Today I told my mother I was depressed and, at times, suicidal. About 5 years ago my father committed suicide, throwing himself off of the roof of his office building. My family was and still is devistated. A few years ago one of my best friends hung himself. I have had many issues with close friends and girlfriends rejecting me after getting to know me. My family is not very open about their feelings and myself being the only male makes it very hard for me to talk about this stuff.
I was 17 when my father left. I am now 23 and have been feeling empty, rejected, worthless, etc for many years. When I told my Mother, it was extremely hard. I could tell she was facing the thought of losing another family member to taking their own life. Through talking about it I realized that there ARE things in life worth experiencing, no matter at what age or what situation.

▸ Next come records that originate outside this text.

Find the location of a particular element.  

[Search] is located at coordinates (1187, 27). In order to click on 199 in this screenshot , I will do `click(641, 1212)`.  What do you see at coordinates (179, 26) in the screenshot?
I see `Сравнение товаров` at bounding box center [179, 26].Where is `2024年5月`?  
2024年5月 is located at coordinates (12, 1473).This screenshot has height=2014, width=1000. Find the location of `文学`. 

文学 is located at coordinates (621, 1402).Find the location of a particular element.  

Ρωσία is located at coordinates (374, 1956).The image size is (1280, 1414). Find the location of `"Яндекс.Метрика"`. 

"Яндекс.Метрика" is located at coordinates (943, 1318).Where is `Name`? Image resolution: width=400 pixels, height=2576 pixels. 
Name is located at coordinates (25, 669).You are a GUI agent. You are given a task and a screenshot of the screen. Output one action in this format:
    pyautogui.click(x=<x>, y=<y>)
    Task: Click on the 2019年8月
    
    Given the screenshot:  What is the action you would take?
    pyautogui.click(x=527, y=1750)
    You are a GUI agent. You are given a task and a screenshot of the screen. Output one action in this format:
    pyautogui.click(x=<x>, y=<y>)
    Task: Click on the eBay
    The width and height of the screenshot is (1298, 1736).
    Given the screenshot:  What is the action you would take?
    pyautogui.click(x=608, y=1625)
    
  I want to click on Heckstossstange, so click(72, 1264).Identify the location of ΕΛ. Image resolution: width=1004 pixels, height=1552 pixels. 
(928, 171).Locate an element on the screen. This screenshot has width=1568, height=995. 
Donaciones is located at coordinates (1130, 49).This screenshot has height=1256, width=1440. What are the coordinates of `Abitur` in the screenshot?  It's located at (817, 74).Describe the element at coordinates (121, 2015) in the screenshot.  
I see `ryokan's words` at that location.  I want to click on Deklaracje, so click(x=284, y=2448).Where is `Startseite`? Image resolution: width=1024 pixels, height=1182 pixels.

First you need to talk about it though. I’m sure I would not have thought that life was worth living had I kept my feelings to myself as I always do. Find someone who you know cares about you and be real with them. I promise, letting someone know how you feel will lift so much weight off your shoulders. Humans need to feel the care of others in order to be happy. You can’t beat this alone; and you don’t know that you want to until you try. Please. Find that person now and tell them. I am going to seek therapy and work on my attitude on life.
2 comments
You’re a good example for others dealing with the same issue. I wish you good luck on the road ahead.
Glad you found your positive path and the best of fortune to you in the future.